Jeremy Cushman discusses in this article his reaction to Donald Schön’s definition of problem setting, the use of vignette, and not supplying us with tools to help us execute problem setting ourselves. What I mean by the last part, is that problem setting has no “distinct moves or tools we employ” (329). It is not a list of things that must be done to get from point A to point B.
Schön states that “professional practice is characterized by indeterminate situations..”(328), which to me is like being given a math equation and asked to solve it without all the information needed to actually come to an answer. It seems impossible and something that the teacher should just give us full credit for and cross out, but then maybe you start to inquire a bit more, start sketching out equations and shapes and you start seeing information that was not explicitly given but implied.
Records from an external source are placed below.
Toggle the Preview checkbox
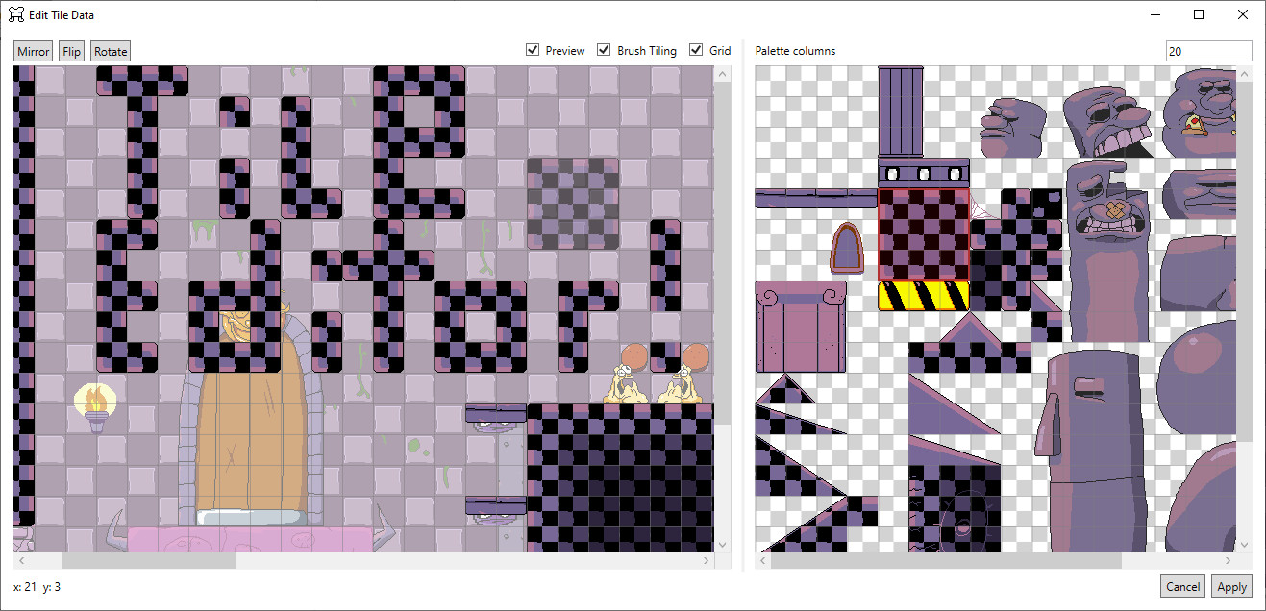This screenshot has width=1266, height=611. [533, 51]
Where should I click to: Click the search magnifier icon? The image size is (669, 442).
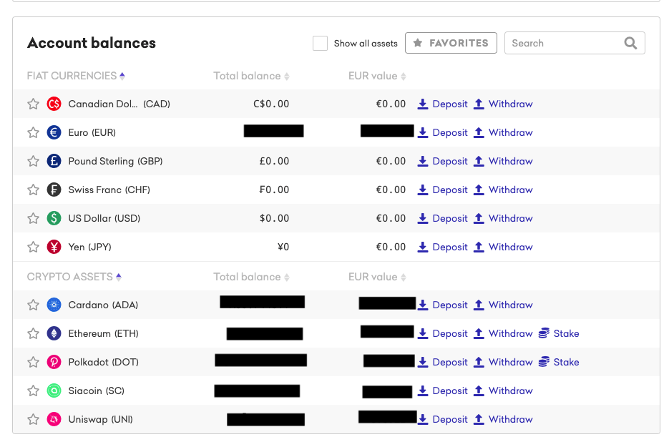[x=630, y=43]
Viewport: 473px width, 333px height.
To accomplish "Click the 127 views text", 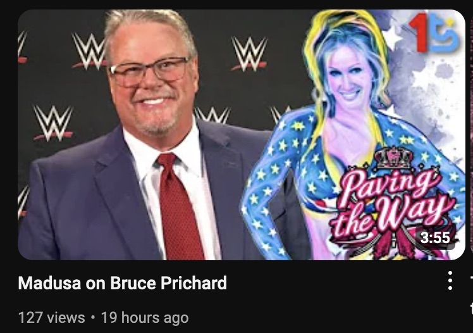I will (52, 318).
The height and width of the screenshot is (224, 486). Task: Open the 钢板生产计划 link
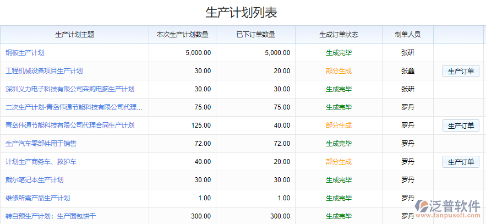(x=25, y=53)
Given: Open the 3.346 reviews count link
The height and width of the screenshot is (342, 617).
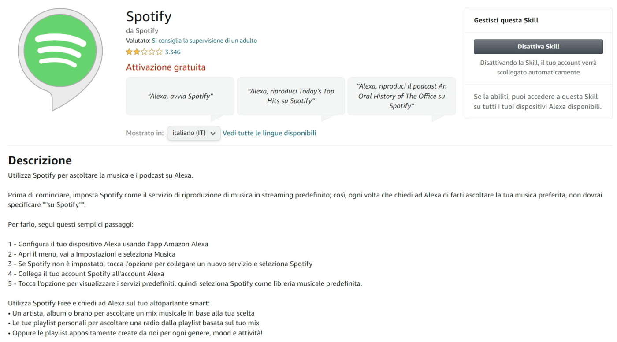Looking at the screenshot, I should [173, 52].
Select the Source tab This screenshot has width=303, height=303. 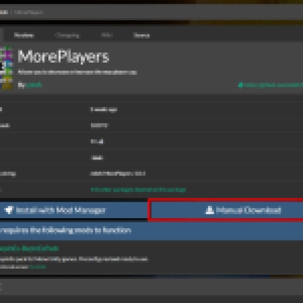(x=141, y=35)
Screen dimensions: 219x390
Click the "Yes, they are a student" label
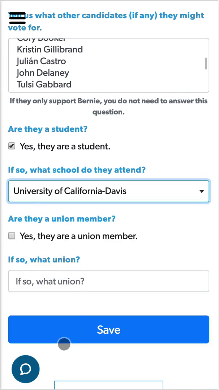(65, 146)
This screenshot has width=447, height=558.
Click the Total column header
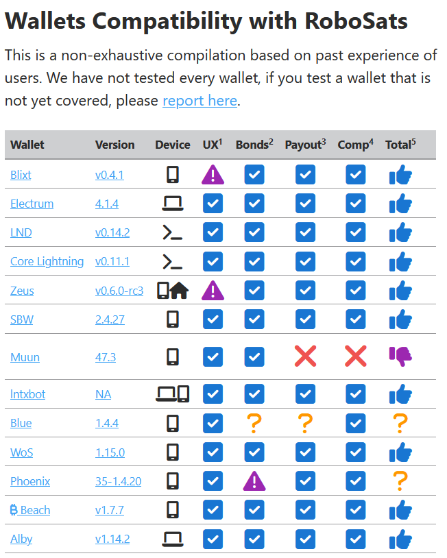tap(400, 145)
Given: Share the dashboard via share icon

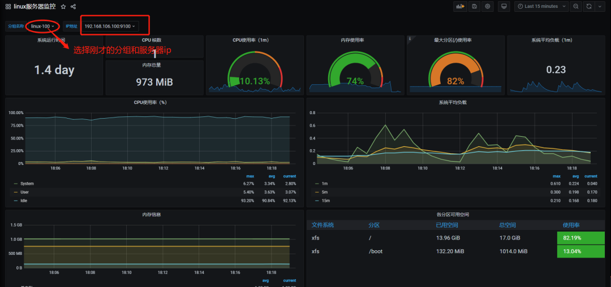Looking at the screenshot, I should pos(74,6).
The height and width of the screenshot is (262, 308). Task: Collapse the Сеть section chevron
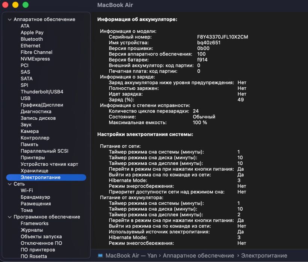click(x=10, y=184)
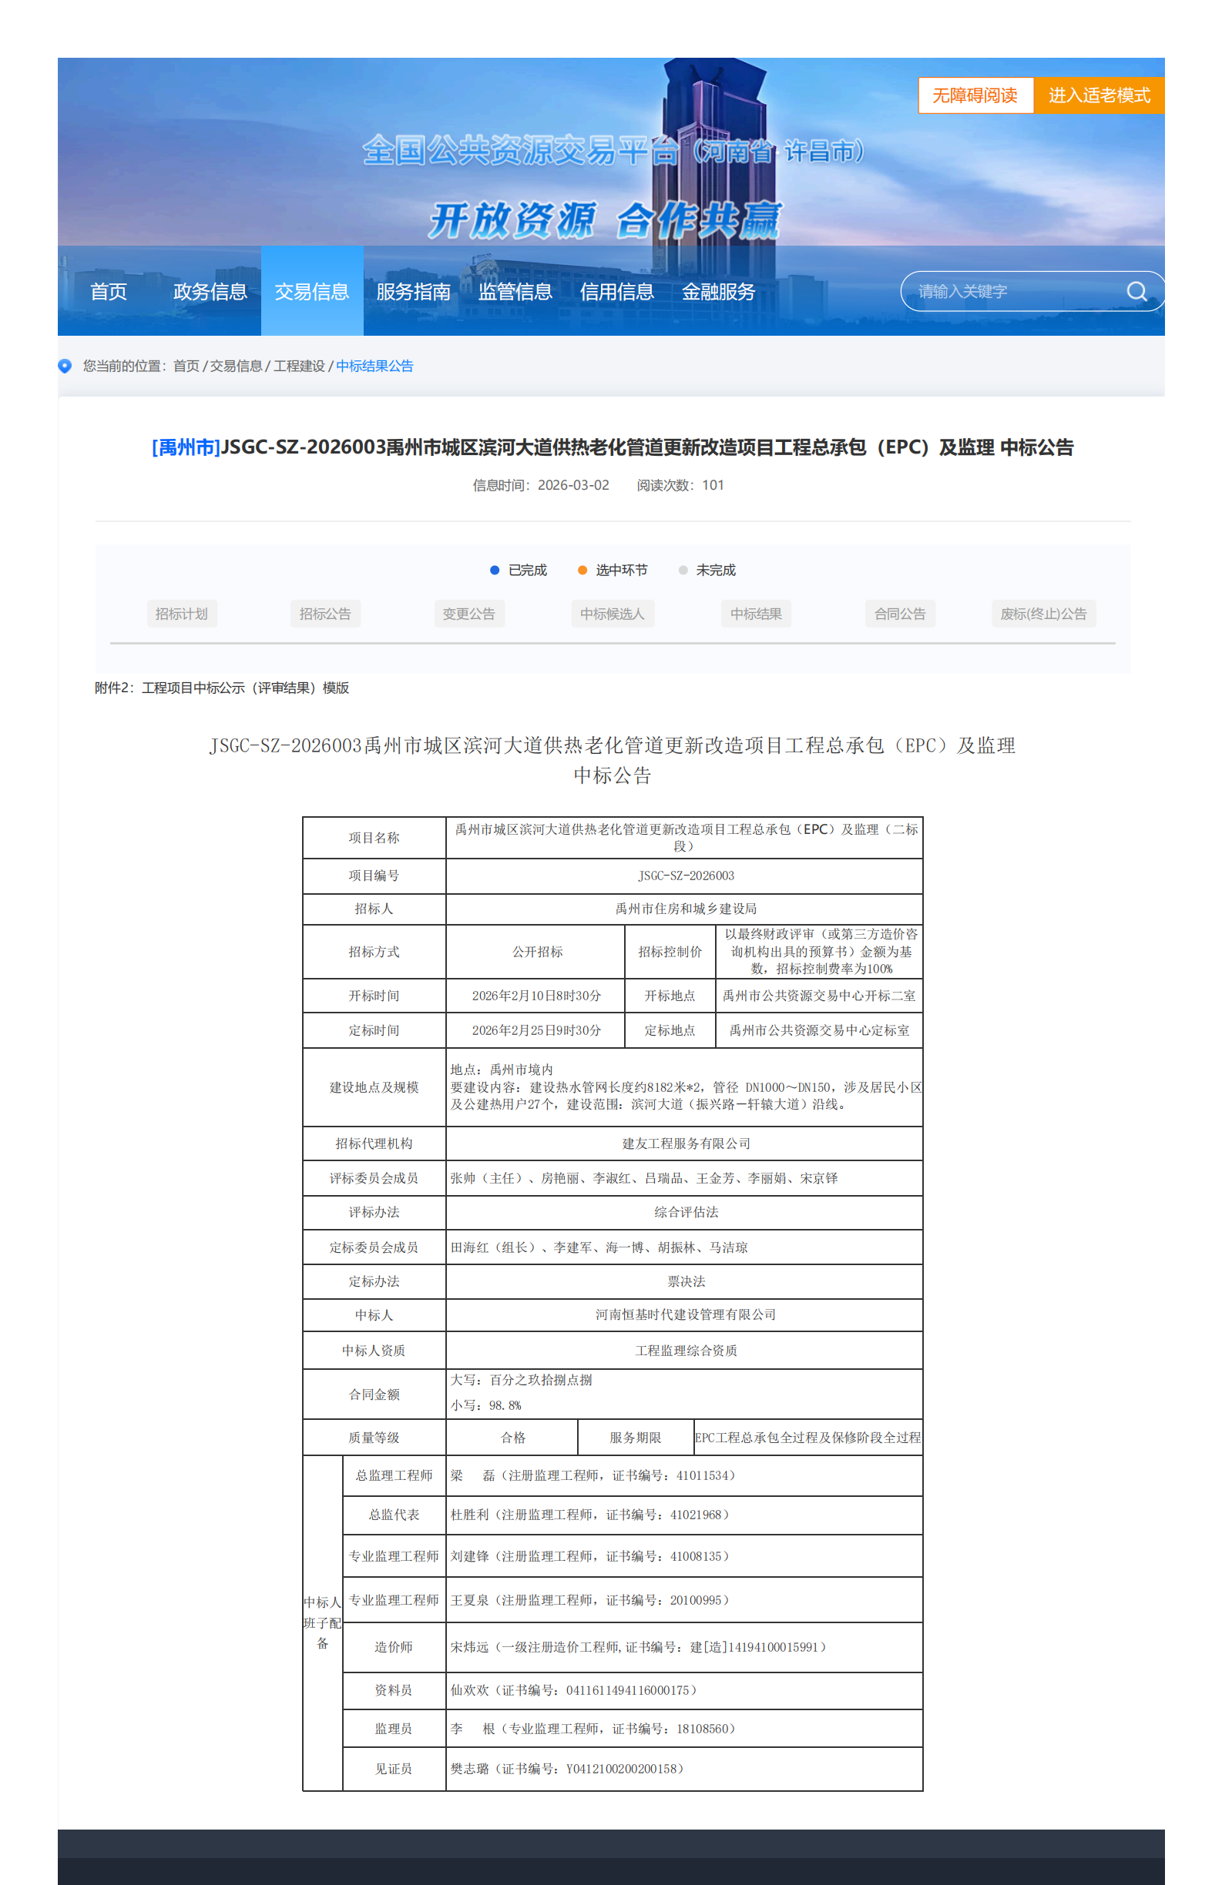The width and height of the screenshot is (1222, 1885).
Task: Open the 废标(终止)公告 stage
Action: [1043, 614]
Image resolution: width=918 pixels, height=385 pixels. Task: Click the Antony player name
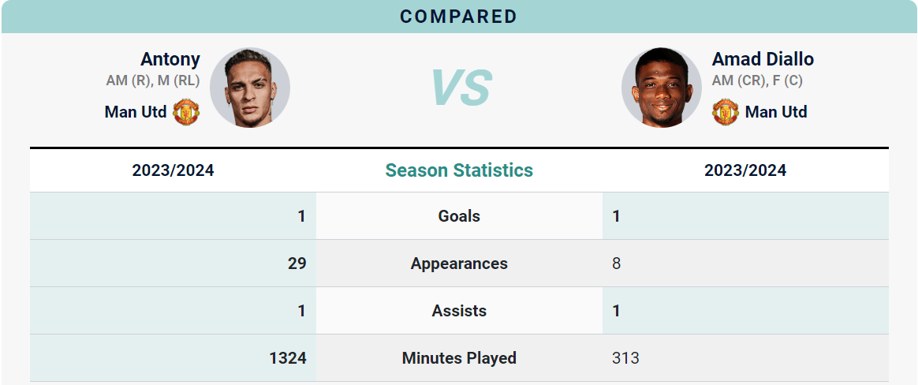click(170, 59)
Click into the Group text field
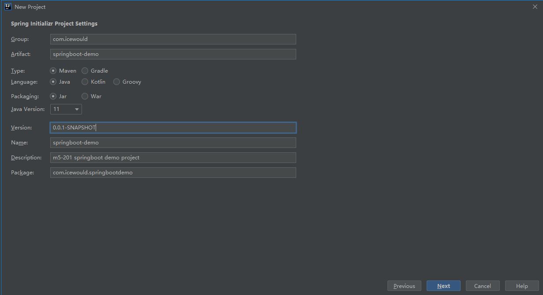The width and height of the screenshot is (543, 295). click(x=173, y=39)
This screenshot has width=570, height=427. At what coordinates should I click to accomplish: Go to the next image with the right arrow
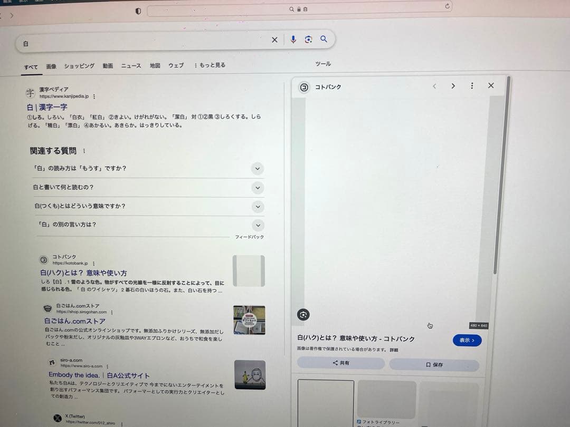pos(453,85)
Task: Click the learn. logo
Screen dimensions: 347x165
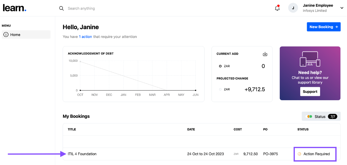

By the end, you have gathered all the information needed to solve what seemed like an incomplete problem. Problem setting, in a sense, is our ability to act according to constant changes in a situation.
Problem setting is creating a problem from nothing so that you have a problem to solve. It seems contradictory. How does one solve a problem, if the problem you are solving is not there because it needs to be created? Cushman answers this question through his vignette of the DMD firm with Marcie and Charles.
Marcie and Charles are presented a job that has specific requirements that must be present but the job itself is so ambiguous that Marcie and Charles cannot immediately attempt to solve the problem. Largely because there is no problem to solve, just a vague RFP, that they use to come up with “entry points”. They use these entry points as the problems that need to be solved or in their case, to “create a document that they can present to the prospective client that captures what kind of story this Web site will best tell…” (337).
Questions to ponder (in silence or aloud)
- In Austin Kleon’s book Steal Like an Artist, chapter five discusses side projects and hobbies. Kleon says ” Stuff that’s just play. That’s actually the good stuff” (65). How does Kleon’s thought on side projects relate to problem setting?
- How is problem setting similar to Jenny Edbauer’s reference of city as a verb (11)?
- What are different examples of problem setting in your specific field? How would you go about identifying the problem?
- How does your definition of rhetoric reflect in problem setting?